Inference

Inference Benchmark: Which Latency Metric Should You Optimize For?

A head-to-head latency benchmark of three leading inference providers across 540 streamed requests.

By Sonam Gupta, PhD

A head-to-head latency benchmark of Telnyx, Together.ai, and Fireworks.ai across 540 streamed requests on three frontier open-weight models.

The Takeaway

We ran 540 streamed chat completions across three inference providers (Telnyx, Together.ai, and Fireworks.ai) on three open-weight models (Kimi K2.6, GLM-5.1, and MiniMax-M2.7) from a single US-region host. Here's what matters:

  • The metric that matters depends on what you're building. For voice AI and real-time applications, Time-to-first-token (TTFT) determines whether the experience works. For batch and agentic workloads, E2E latency and throughput determine cost and speed. We benchmarked both.
  • First token isn't the finish line. Fireworks consistently delivers the fastest time-to-first-token on Kimi K2.6 and GLM-5.1, but Telnyx finishes faster on end-to-end latency for GLM-5.1 at long-output profiles and dominates MiniMax-M2.7 across every metric.
  • MiniMax-M2.7 runs 3-6x faster on Telnyx. On long-output workloads, Telnyx completes in 8-11 seconds. Together takes 36-50 seconds. Throughput: 125-170 tok/s vs 27-42 tok/s.
  • Together's performance is the most volatile. 15 outlier cells where single-run maximums exceeded 5x the median, including a 143-second mid-stream stall on GLM-5.1. Telnyx had 4. Fireworks had 3.
  • FP8 beats FP4 on throughput. Together runs FP4-quantized GLM and MiniMax. Telnyx runs FP8. Our FP8 delivers higher throughput than their FP4 on both models, higher precision, faster output.

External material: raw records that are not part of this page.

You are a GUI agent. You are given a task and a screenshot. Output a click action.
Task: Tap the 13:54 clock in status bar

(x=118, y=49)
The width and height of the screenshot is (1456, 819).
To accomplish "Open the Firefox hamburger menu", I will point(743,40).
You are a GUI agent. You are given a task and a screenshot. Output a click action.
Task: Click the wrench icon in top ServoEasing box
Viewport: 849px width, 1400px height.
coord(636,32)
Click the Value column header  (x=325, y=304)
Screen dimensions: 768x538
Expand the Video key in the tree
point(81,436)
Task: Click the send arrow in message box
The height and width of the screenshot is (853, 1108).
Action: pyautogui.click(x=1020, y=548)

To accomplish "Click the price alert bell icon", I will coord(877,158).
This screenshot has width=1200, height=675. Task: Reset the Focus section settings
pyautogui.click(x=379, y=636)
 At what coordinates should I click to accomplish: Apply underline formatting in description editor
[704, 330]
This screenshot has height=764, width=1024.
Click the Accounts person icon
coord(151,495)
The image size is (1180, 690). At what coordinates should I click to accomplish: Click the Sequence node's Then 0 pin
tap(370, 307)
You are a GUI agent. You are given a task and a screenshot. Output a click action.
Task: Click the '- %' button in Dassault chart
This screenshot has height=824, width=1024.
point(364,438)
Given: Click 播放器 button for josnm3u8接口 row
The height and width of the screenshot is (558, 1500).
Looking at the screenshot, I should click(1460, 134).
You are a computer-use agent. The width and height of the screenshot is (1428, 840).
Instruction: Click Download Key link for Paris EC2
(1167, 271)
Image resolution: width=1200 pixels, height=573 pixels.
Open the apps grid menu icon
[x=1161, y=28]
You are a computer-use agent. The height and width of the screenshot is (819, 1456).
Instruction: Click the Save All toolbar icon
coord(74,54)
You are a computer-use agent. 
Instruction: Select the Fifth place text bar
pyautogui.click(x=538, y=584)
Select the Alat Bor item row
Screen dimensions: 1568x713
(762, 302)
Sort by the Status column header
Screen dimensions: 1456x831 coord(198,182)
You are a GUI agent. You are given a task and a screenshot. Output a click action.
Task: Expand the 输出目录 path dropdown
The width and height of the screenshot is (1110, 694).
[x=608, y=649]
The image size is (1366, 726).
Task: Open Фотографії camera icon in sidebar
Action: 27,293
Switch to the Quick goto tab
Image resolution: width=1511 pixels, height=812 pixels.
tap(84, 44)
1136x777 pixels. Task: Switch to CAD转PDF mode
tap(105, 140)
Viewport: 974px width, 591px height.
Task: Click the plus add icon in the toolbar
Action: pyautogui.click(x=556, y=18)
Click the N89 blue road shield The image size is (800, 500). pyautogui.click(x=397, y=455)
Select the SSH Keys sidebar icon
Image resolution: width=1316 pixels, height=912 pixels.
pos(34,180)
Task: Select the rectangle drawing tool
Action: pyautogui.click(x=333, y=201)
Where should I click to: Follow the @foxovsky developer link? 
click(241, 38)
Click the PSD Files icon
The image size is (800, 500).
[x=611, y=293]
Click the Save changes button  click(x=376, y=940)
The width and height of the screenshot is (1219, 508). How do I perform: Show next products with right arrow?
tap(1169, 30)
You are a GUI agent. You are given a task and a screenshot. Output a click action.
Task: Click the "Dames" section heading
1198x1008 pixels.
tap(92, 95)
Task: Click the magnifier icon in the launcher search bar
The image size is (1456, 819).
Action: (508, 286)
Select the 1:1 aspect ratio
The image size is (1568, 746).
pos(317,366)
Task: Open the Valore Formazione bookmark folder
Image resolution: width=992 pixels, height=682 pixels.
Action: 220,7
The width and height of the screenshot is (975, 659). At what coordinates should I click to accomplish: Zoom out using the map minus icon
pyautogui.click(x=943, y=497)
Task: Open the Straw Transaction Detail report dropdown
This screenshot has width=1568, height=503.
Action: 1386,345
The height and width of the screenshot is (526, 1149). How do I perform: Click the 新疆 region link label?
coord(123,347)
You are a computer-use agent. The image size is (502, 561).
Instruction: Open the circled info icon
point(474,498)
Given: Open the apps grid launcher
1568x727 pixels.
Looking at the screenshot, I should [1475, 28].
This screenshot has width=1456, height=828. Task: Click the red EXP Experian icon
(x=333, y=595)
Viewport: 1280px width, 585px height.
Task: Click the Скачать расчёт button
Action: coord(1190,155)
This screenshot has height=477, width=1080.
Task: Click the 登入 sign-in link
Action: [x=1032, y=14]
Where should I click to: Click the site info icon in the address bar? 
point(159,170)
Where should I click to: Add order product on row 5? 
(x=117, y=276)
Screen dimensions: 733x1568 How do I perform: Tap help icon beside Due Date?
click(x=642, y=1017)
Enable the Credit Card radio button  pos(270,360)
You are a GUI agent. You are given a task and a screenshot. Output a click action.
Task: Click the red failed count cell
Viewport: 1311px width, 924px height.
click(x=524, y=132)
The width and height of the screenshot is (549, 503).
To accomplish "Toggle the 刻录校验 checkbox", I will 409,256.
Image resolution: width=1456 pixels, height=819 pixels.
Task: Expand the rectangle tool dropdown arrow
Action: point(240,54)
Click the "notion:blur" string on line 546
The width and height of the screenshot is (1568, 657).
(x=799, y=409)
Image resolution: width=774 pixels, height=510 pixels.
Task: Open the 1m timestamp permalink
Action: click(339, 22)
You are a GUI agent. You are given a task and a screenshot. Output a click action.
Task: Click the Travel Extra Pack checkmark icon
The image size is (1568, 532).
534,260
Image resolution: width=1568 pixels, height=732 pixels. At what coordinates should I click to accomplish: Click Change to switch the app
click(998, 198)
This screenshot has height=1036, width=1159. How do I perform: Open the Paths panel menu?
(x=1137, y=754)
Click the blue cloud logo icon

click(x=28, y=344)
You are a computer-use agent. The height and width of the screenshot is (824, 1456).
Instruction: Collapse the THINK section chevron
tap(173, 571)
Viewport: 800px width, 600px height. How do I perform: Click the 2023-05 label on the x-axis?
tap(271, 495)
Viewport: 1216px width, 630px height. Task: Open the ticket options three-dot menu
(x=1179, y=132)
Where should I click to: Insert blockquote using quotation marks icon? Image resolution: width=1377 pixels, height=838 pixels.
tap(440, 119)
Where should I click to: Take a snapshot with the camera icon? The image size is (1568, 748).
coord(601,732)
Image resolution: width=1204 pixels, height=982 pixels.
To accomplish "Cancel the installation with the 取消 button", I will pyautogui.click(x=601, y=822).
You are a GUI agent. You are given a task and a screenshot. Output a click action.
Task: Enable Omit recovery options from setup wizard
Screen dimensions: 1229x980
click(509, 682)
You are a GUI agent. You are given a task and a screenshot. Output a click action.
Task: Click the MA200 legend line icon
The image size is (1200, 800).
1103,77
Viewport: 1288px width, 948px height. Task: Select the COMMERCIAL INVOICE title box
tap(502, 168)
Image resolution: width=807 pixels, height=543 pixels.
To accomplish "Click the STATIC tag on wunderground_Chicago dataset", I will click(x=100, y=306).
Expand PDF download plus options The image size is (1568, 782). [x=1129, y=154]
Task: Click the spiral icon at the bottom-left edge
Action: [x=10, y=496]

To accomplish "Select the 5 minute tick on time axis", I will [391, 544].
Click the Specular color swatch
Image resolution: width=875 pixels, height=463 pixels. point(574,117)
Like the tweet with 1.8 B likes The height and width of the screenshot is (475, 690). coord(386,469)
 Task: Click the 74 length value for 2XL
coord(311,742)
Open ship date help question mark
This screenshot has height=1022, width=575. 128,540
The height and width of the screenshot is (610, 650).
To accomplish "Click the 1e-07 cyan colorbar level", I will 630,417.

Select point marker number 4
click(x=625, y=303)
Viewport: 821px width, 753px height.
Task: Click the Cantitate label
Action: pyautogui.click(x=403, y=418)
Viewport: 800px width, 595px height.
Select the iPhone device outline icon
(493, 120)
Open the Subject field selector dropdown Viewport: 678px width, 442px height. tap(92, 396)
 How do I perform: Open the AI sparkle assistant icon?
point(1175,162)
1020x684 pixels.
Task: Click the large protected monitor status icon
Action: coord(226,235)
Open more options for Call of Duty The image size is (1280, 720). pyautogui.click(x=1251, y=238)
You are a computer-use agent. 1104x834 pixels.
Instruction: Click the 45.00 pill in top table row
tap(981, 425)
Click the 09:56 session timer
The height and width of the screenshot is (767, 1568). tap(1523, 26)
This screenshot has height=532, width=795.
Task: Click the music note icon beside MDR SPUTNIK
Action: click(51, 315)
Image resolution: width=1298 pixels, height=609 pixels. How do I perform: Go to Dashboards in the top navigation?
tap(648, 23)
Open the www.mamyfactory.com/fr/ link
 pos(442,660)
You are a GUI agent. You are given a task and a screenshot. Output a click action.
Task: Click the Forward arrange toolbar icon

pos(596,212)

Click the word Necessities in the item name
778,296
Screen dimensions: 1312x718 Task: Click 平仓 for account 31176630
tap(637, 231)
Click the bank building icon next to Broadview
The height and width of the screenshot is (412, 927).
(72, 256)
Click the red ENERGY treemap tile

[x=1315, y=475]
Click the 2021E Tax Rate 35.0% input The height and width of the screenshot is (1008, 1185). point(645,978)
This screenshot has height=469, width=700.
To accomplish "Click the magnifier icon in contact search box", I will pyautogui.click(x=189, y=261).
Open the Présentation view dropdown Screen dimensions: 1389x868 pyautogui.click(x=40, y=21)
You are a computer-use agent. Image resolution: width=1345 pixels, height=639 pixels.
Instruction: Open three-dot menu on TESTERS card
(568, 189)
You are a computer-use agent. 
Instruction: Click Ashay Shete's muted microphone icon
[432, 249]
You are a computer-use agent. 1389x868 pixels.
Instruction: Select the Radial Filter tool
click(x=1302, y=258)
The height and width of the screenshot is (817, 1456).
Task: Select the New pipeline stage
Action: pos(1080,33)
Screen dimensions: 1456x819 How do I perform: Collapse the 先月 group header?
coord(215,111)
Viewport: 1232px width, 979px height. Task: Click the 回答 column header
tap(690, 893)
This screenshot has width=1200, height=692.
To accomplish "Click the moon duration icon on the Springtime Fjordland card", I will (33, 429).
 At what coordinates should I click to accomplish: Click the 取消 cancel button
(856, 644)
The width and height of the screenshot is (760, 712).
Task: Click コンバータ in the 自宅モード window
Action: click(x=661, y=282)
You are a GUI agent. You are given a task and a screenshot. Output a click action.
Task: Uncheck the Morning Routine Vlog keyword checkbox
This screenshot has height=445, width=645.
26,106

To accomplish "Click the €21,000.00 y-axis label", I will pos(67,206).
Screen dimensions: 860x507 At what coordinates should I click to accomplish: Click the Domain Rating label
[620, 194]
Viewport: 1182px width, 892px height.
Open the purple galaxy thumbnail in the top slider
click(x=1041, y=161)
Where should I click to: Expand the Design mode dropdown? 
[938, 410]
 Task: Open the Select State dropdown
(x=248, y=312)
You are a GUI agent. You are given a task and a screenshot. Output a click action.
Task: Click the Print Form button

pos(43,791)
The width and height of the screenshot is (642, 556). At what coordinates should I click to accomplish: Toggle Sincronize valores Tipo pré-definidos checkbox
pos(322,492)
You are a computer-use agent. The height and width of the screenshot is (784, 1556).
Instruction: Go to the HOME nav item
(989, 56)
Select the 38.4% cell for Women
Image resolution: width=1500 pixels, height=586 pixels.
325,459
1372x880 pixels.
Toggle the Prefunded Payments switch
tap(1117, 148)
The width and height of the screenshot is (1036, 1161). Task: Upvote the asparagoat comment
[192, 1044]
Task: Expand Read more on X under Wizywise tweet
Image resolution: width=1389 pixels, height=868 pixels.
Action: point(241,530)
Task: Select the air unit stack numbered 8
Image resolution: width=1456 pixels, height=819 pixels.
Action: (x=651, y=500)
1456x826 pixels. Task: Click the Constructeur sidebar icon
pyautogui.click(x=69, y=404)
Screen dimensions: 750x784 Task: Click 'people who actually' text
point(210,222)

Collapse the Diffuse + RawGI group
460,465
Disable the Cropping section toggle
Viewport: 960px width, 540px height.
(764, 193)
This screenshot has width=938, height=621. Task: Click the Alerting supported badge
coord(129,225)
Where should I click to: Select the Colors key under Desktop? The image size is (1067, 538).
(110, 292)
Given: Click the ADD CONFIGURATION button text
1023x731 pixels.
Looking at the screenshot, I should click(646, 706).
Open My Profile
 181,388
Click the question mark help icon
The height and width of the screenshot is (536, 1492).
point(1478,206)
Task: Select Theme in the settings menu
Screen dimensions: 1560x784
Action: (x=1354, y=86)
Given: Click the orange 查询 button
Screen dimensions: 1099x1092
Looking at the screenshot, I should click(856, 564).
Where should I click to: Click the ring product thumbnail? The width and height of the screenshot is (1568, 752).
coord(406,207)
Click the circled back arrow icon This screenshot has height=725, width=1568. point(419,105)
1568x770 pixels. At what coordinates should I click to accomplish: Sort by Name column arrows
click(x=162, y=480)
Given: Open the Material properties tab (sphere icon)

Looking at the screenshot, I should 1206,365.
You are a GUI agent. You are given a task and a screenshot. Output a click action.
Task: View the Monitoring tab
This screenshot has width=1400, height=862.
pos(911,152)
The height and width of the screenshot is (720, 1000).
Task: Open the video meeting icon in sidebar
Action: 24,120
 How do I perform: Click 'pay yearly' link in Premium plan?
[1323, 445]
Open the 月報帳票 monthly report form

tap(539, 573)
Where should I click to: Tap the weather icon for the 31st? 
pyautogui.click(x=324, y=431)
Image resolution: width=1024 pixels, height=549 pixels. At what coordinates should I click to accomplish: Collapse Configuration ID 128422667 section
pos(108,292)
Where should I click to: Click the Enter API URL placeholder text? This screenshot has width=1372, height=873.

TTFT vs E2E: Different Metrics for Different Workloads

Time-to-first-token (TTFT) is the most commonly cited inference benchmark. For some workloads like voice AI, or real-time agents, it's the right metric. For others, batch processing, agentic chains, end-to-end latency (E2E) and throughput matter more. The question isn't which metric is better. It's which metric maps to what you're building.

Our benchmark found a consistent pattern: providers that win on TTFT don't always win on end-to-end latency (E2E).

The clearest example: GLM-5.1 at 10k input, 1k output.

Provider TTFT (p50) E2E (p50) Throughput
Fireworks 1,672 ms 40,156 ms 31.9 tok/s
Together 1,472 ms 27,328 ms 57.4 tok/s
Telnyx 1,346 ms 15,946 ms 83.4 tok/s

Fireworks delivers the first token in 1.7 seconds. But the full response takes over 40 seconds. Telnyx delivers the full response in under 16 seconds, 2.5x faster than Fireworks, 1.7x faster than Together.

If you're building a real-time product, your users don't experience "first token." They experience the full answer. E2E is the metric that maps to user experience. Throughput is the metric that maps to cost-per-token at scale.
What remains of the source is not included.